Vor einigen Tagen, auf der Rückreise von München nach Barcelona, habe ich das Heft Nr. 8 der Zeitschrift KONKRET gekauft.

Einige der Autoren sind, bei Hermann Gremliza angefangen, der in seiner Kolumne meint, Staaten könnten Hoffnung auf etwas setzen, und der real existierende Sozialismus sei ein Konkurrent des Kapitalismus gewesen, voll auf der Anti-imp-Linie, so Jörg Kronauer und Andreas Plake in ihrem Artikel über die Bundeswehreinsätze gegen Seeräuber: Das Mee´ ist nu´ so bedeckt von ´öme´n! Diese putzige Überschrift verstehe ich bis auf ´öme´n sofort, ich weiß aber, daß hamburgische Seefahrer niemals ist, sondern is´ sagen würden, also nicht einmal konsequent gewitzelt, auch wenn´s dem Asterix bei den Briten entlehnt ist und "Das Meer ist nur so bedeckt von Römern" heißen soll. (1)

Über die Entführung des Segelschiffs der französischen Marine Le Ponant habe ich in meinem Reisebericht Perpignan - Bonn geschrieben, nach Anmerkung 5. Es ist von Römern keine Spur, der Asterix-Spruch greift nicht, sondern er führt stattdessen gezielt auf Abwege. (2)

Le Figaro, auf dessen Artikel, vom 5. April 2008, neben dem Provinzblatt Le Progrès sich mein Bericht stützt, bietet inzwischen 75 Angebote zum Thema Le Ponant. Die Autoren des Asterix-Artikels hätten vielleicht einige davon lesen sollen, zum Beispiel diesen: Des "mercenaires" contre la piraterie moderne, "Söldner" gegen die moderne Seeräuberei. Private Sicherheitsfirmen bieten den Reedern ihre Dienste an, um der modernen Seeräuberei Herr zu werden. Ermutigt von Washington, haben die somalischen Autoritäten in Betracht gezogen, für die Sicherheit ihrer Gewässer einen Vertrag mit amerikanischen oder britischen privaten Gesellschaften über 50 Millionen Dollar abzuschließen. Das Geschäft sei politischer Anomalien wegen gescheitert, viele Häfen unterlägen noch der Macht autonomer Stämme. (3)

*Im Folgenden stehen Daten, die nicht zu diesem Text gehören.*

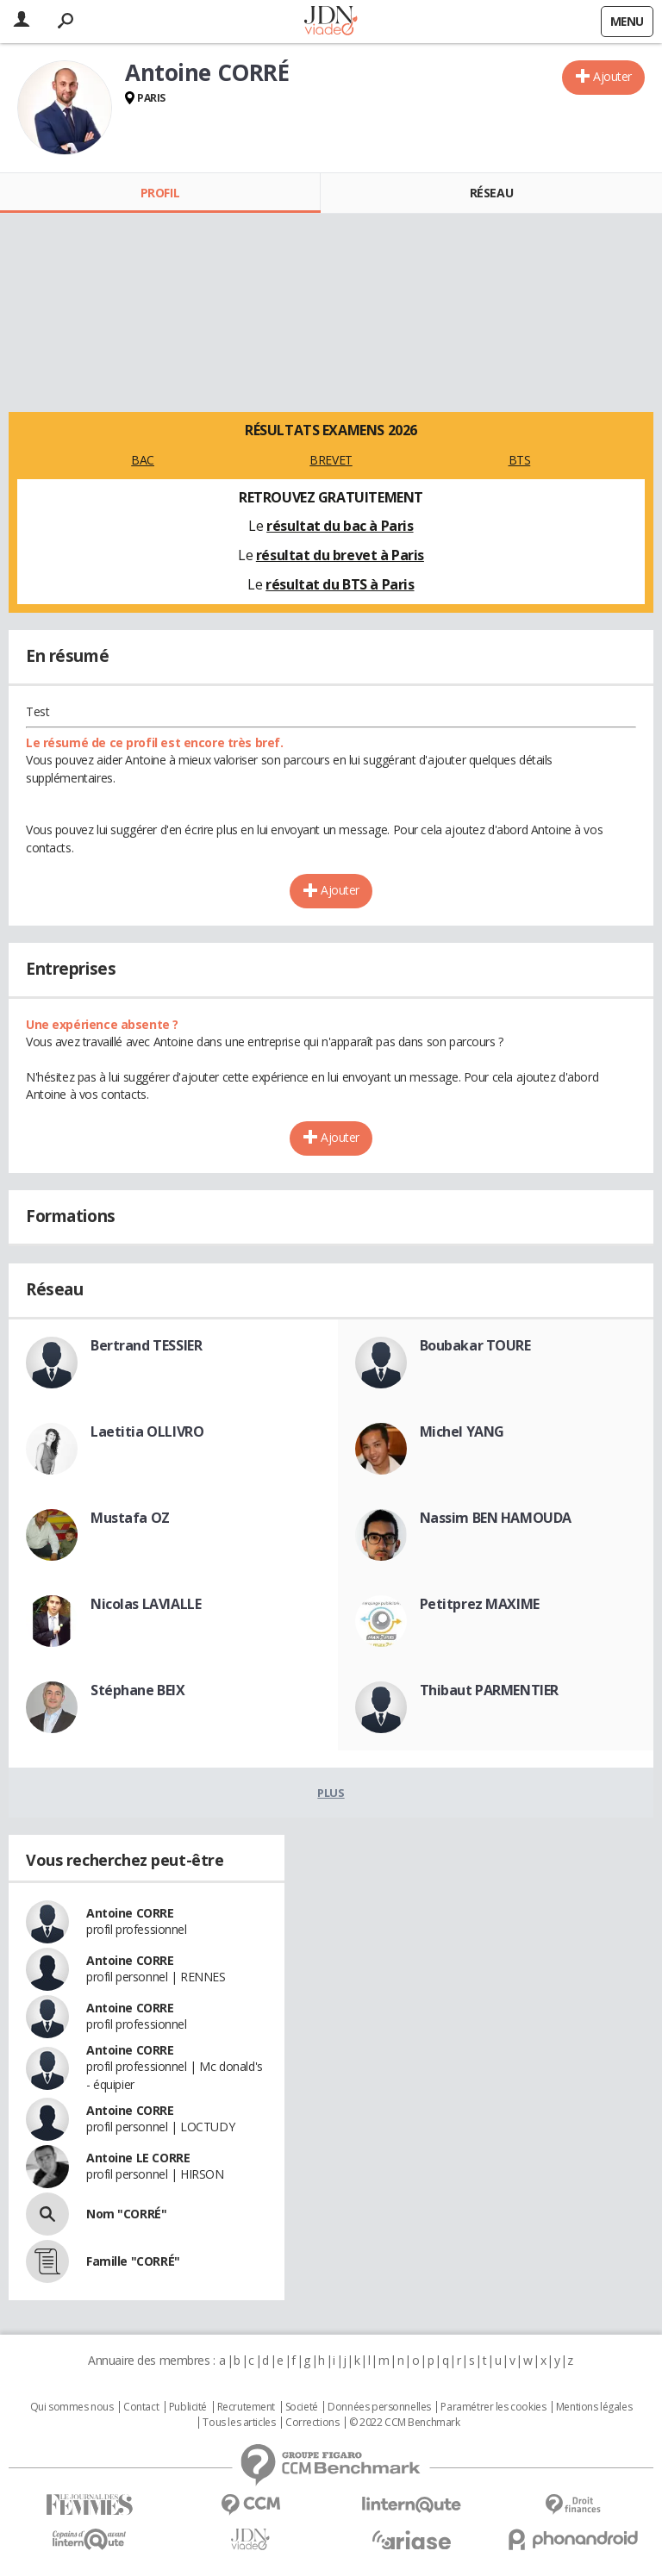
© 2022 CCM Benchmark (404, 2423)
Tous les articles (239, 2423)
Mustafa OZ (130, 1517)
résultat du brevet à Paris (340, 555)
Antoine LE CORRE (138, 2157)
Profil (160, 192)
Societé (301, 2407)
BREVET (330, 460)
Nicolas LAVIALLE (146, 1603)
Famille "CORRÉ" (133, 2261)
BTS (520, 460)
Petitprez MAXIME (480, 1603)
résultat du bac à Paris (339, 525)
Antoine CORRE (130, 1913)
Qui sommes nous (72, 2407)
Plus (330, 1792)
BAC (142, 460)
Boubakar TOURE (475, 1345)
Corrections (312, 2423)
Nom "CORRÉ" (126, 2213)
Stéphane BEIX (138, 1690)
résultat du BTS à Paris (339, 584)
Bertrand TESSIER (146, 1345)
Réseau (491, 192)
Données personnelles (379, 2407)
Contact (141, 2407)
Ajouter (612, 76)
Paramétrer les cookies (493, 2407)
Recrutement (246, 2407)
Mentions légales (594, 2407)
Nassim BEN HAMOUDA (495, 1517)
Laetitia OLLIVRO (147, 1431)
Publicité (188, 2407)
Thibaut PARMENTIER (489, 1690)
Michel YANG (462, 1431)
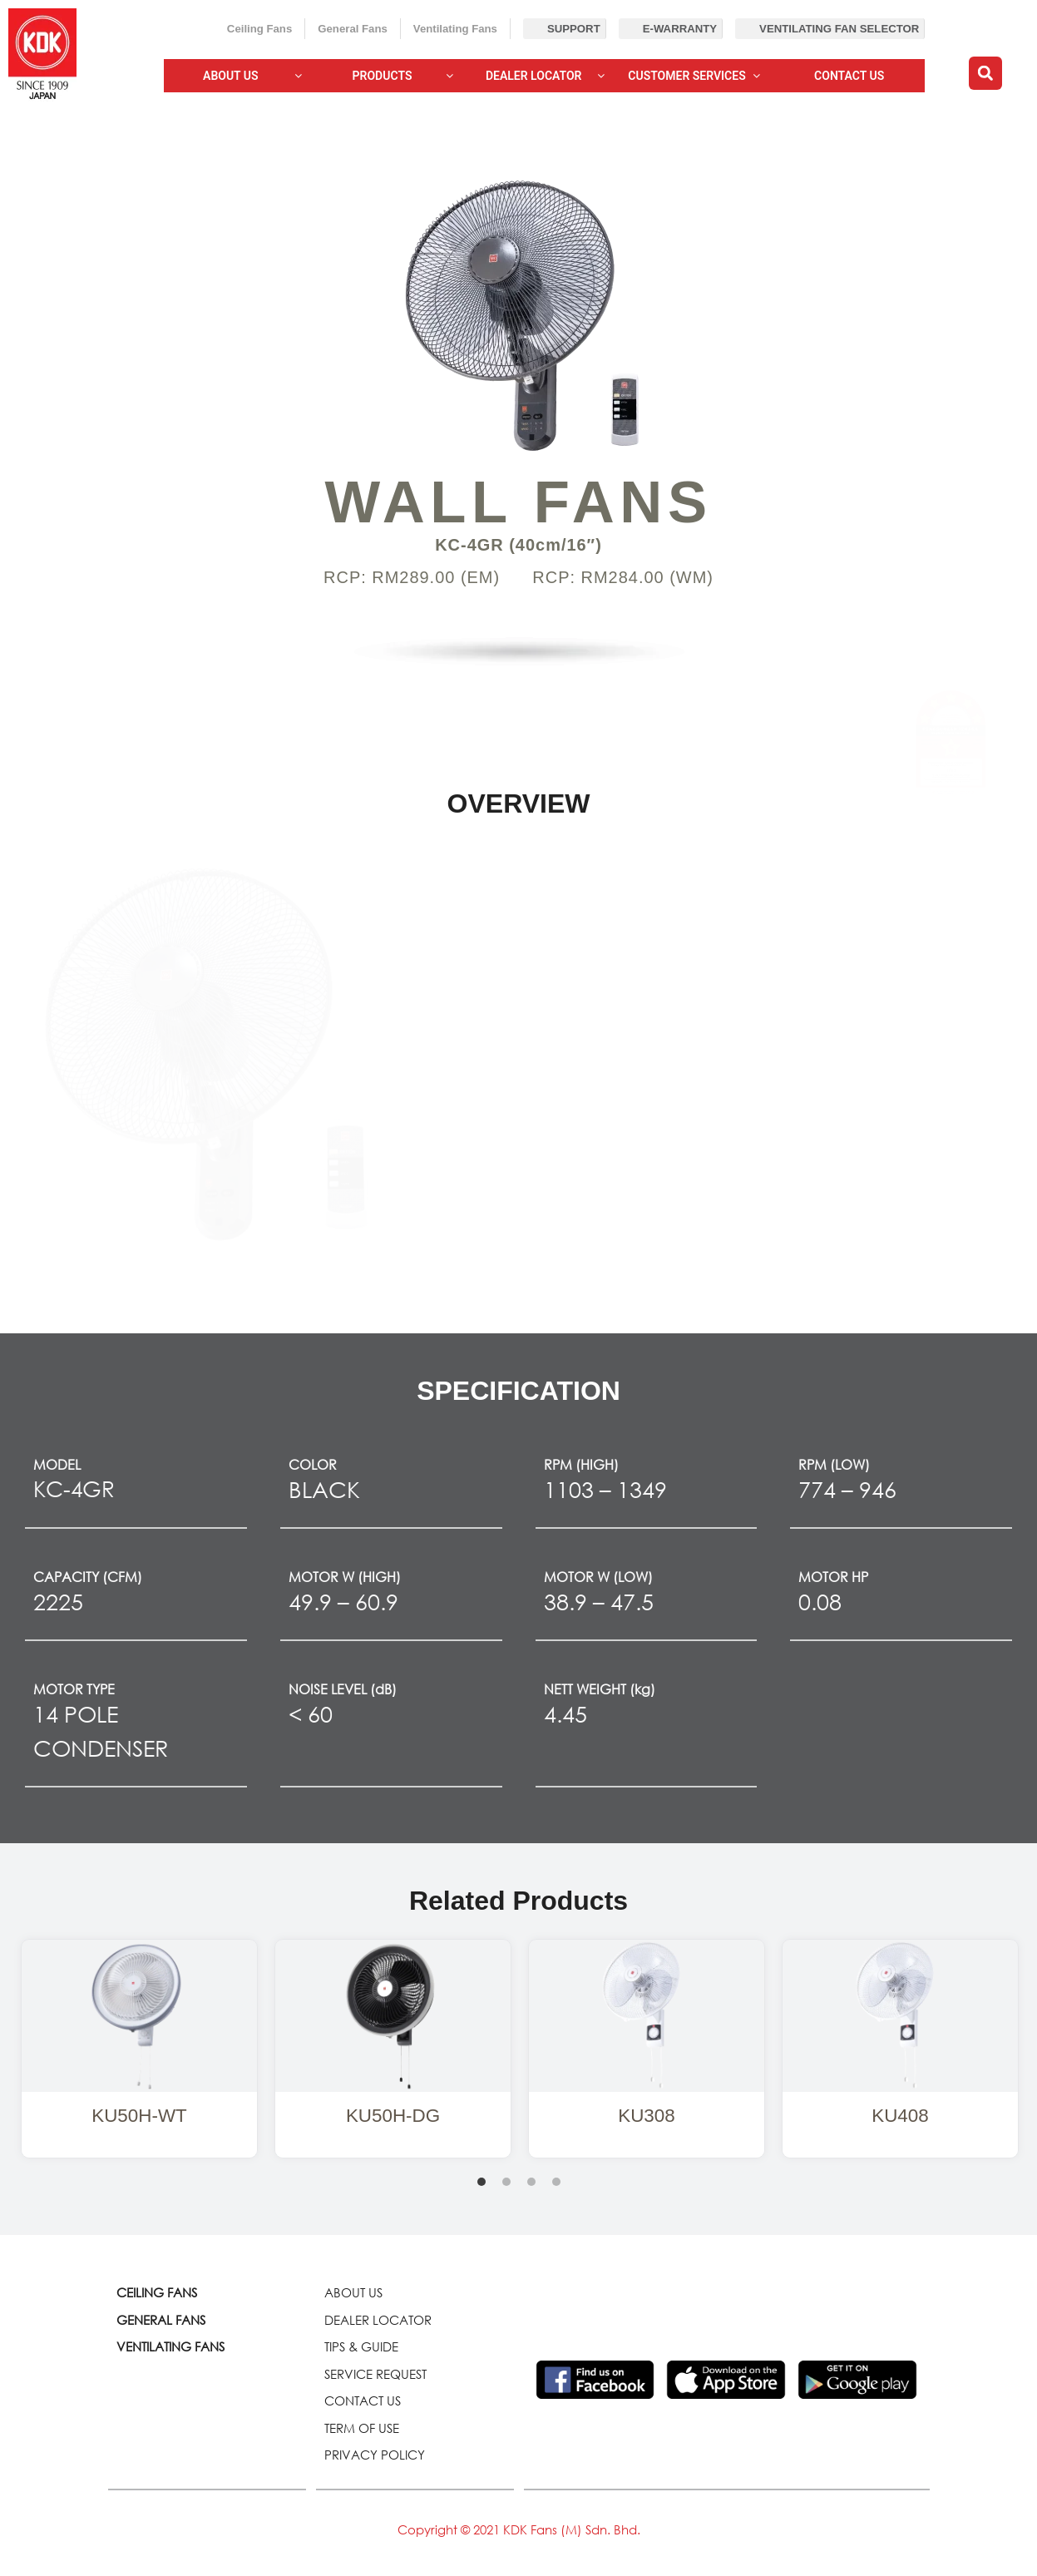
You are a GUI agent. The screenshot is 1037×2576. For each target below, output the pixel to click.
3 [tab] (531, 2182)
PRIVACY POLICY (374, 2454)
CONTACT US (362, 2400)
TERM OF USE (361, 2427)
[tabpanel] (139, 2049)
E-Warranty (680, 28)
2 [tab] (506, 2182)
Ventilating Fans (455, 28)
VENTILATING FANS (170, 2346)
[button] (985, 73)
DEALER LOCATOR (378, 2319)
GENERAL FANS (160, 2319)
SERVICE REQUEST (375, 2373)
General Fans (353, 28)
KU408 (900, 2115)
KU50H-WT (138, 2115)
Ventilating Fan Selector (839, 28)
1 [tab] (481, 2182)
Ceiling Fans (259, 28)
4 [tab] (556, 2182)
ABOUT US (353, 2292)
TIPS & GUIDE (361, 2346)
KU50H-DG (393, 2115)
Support (573, 28)
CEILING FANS (156, 2292)
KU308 (646, 2115)
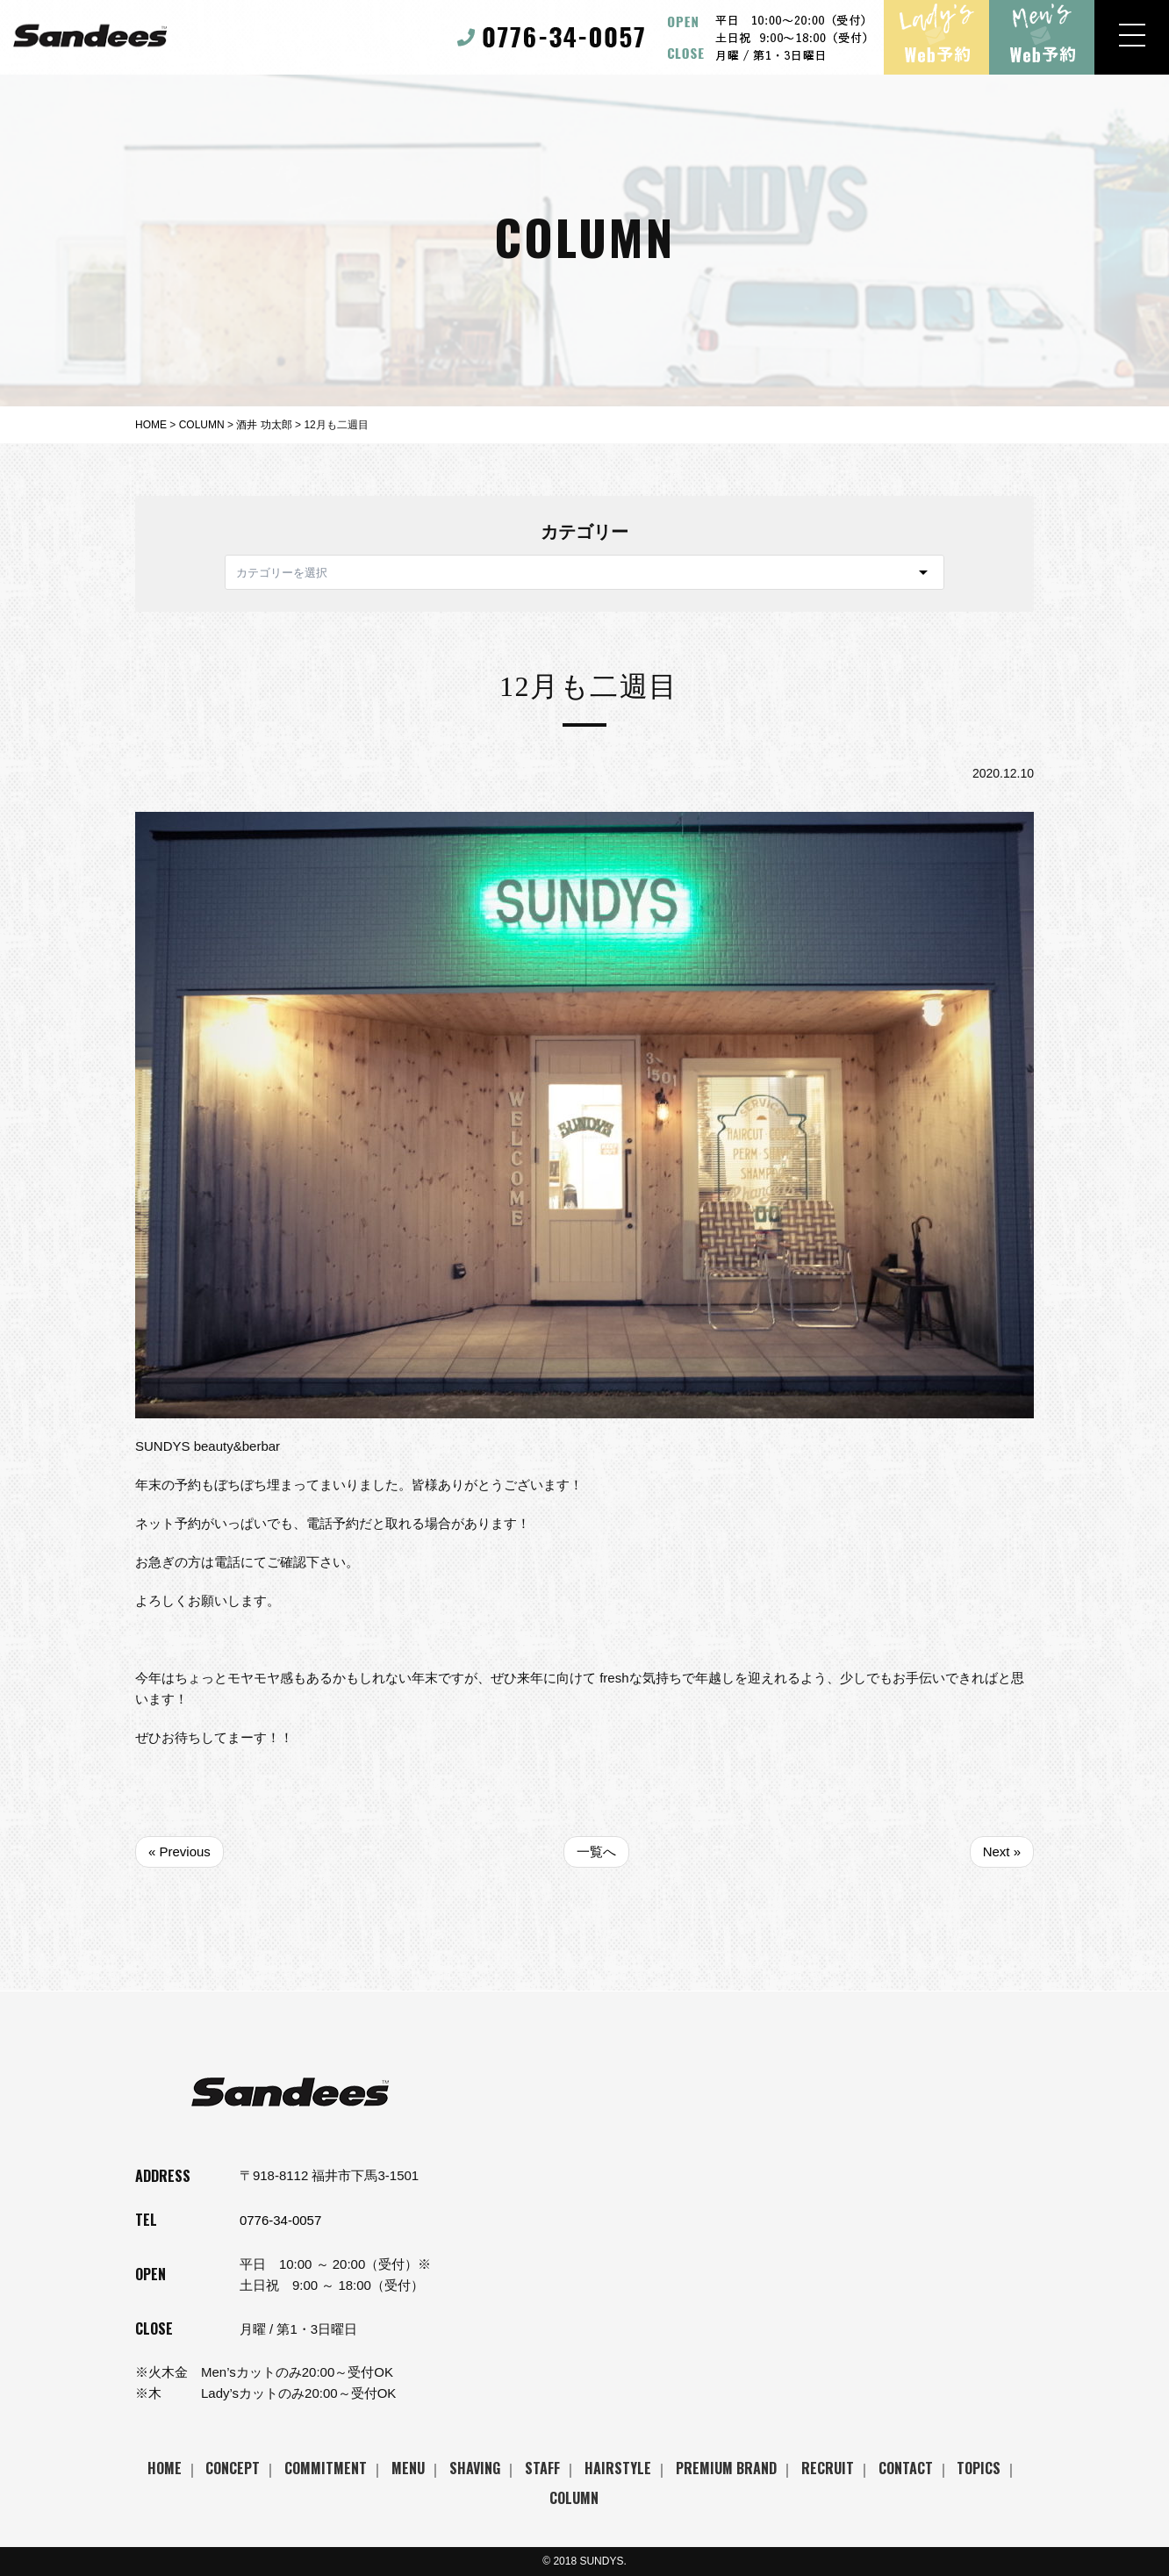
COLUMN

Es fällt den Autoren - wie übrigens dem Figaro-Korrespondenten Arnand La Grange - nicht ein, die Gebiete, in denen die moderne Seeräuberei betrieben wird als das vorzustellen, was sie sind: muslimische Regionen, die von Nicht-Muslimen zu deren Zwecken genutzt bzw. entweiht werden. Politische Anomalien erklären gar nichts. Im Figaro geht´s um die Tätigkeit ausgewählter Sicherheitsfirmen, Marine Risk Management, Anglo Marine Overseas Services und andere sowie um nationales und internationales Recht im Falle von Piraterie: Der Kampf gegen die Seeräuberei stößt sich häufig an der Starre des internationalen Rechts und der Empfindlichkeit der Staaten. Die Definition von "Seeräuberei" betrifft nicht allein Handlungen in internationalen Gewässern. In nationalen Gewässern spricht man nur von Verbrechen, von "bewaffnetem Raub gegen Schiffe". Im Fall des Ponant ist es der französischen Marine von den somalischen Autoritäten gestattet worden, in ihre Gewässer einzufahren, um nicht den Kontakt mit dem Segelschiff zu verlieren.

In der KONKRET geht´s darum, daß die Bundeswehr angeblich einen Grund gesucht und gefunden hat, Auslandseinsätze der Marine zu rechtfertigen. In der Internet-Ankündigung heißt es: Die Bundeswehr hat einen neuen Feind gefunden: Seeräuber. Diese Formulierung besagt, daß es einen solchen Feind tatsächlich nicht gibt, daß die Seeräuber nur ein Vorwand zur Verwirklichung imperialistischer Aggressionen Deutschlands sind. Der Artikel erläutert diese Ansicht wortreich. (4)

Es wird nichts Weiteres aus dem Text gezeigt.